I’ve been thinking about this post from Dan Shanoff off and on for the last month. In it he discusses taking back the take and what it means to be smart in a not-so-smart world.
Actually, I can’t stop thinking about it.
All of this came to a head after the Ryder Cup when I was writing what I write after all rounds of a big tournament or game: 10 thoughts on what I just watched.
Each of these thoughts is a take, of course, and when melded together they form a Big Take on the entire day. The problem?

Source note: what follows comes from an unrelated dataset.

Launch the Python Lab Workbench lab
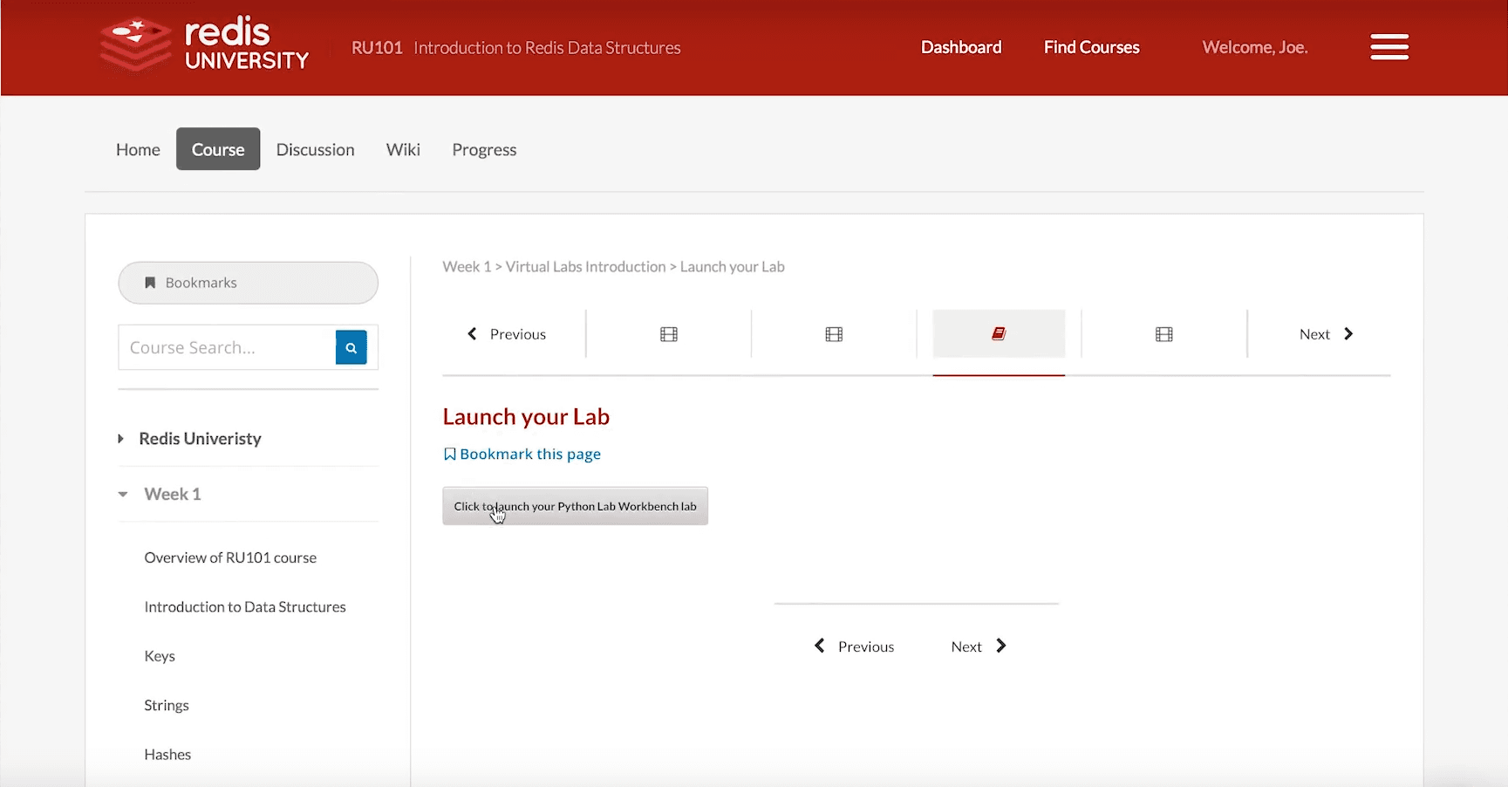 point(574,506)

The post usually goes 1,000+ words which is a lot for a one-day event on golf.
What I realized, though, on Sunday during the Ryder Cup is that each of those thoughts — a paragraph or two (usually about 100 words) — is my wheelhouse.

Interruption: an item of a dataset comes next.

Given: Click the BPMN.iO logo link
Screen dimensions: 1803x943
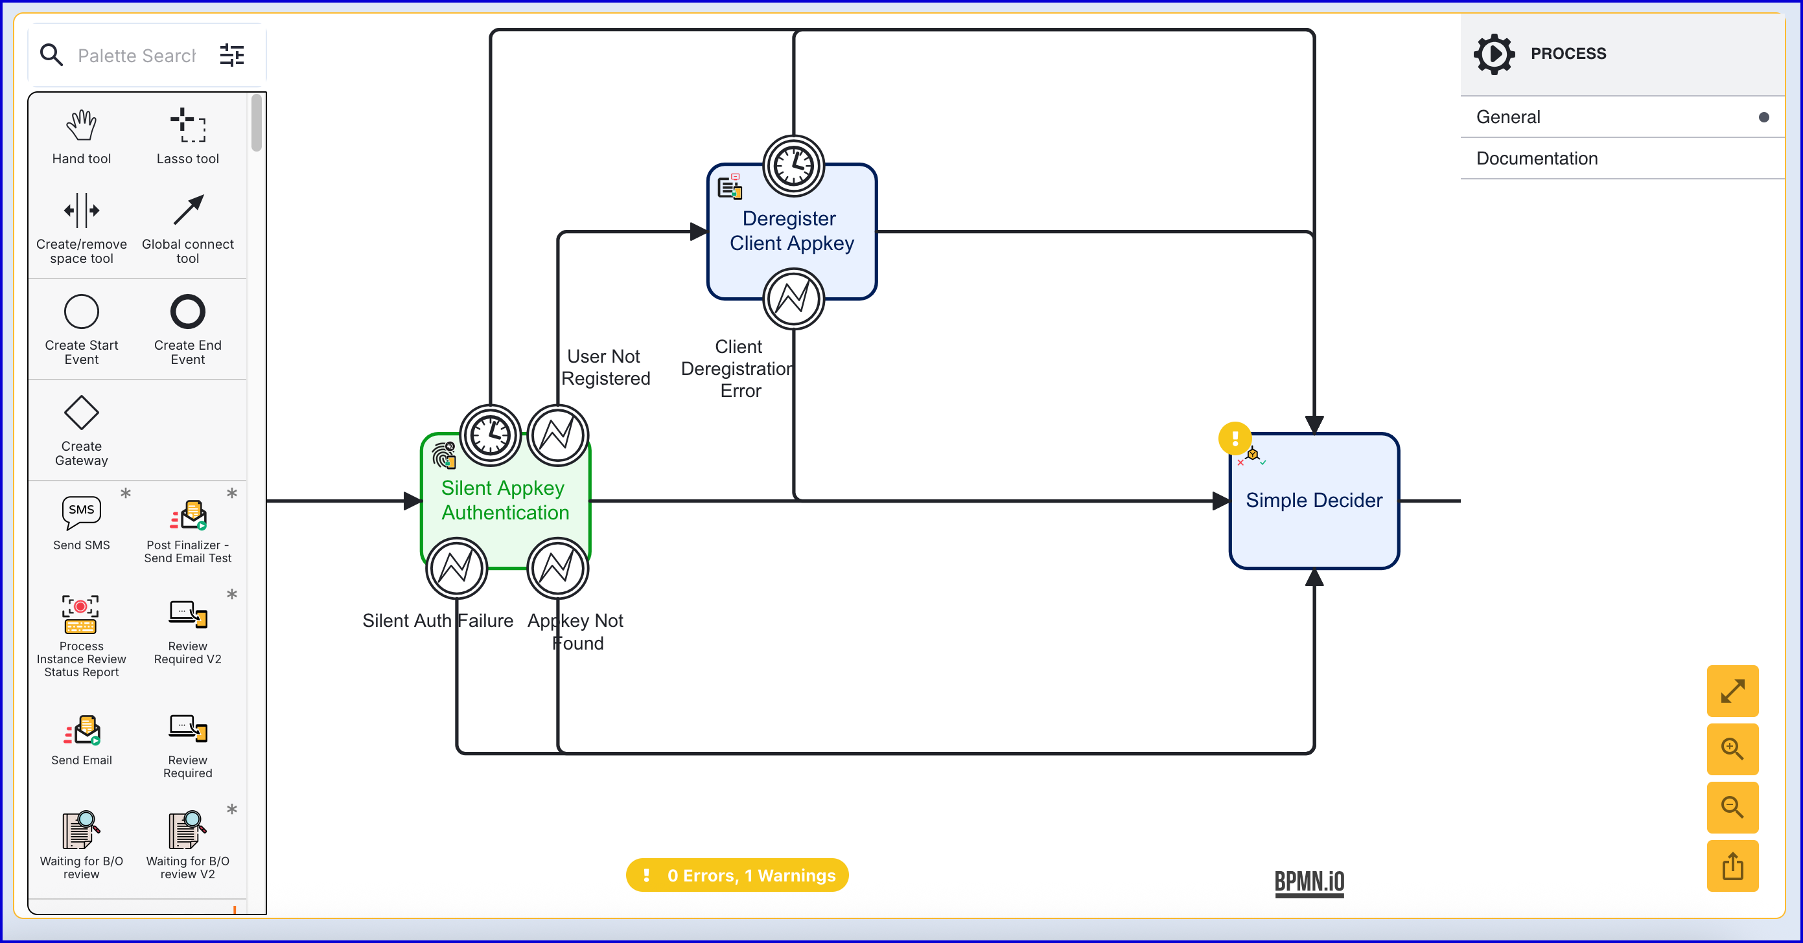Looking at the screenshot, I should coord(1309,881).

I can go smaller on the thought for Twitter or bigger for a 400-word column but building around takes (or thoughts or whatever you want to call them) like these is ideal for me.
So let’s start there from now on — 100 intelligent words on something that happened or something it reminded us of — and either strip away or build upon.
But let’s be smart about it because as Matthew Ingram wrote here, all that matters is how good you are:
It doesn’t matter what it says on your masthead, or how many centuries you have been publishing, or how many industry accolades your columnist has. All that matters is whether people want to read it or not — and that force is as mercurial a mistress as any newspaper editor ever was, and then some.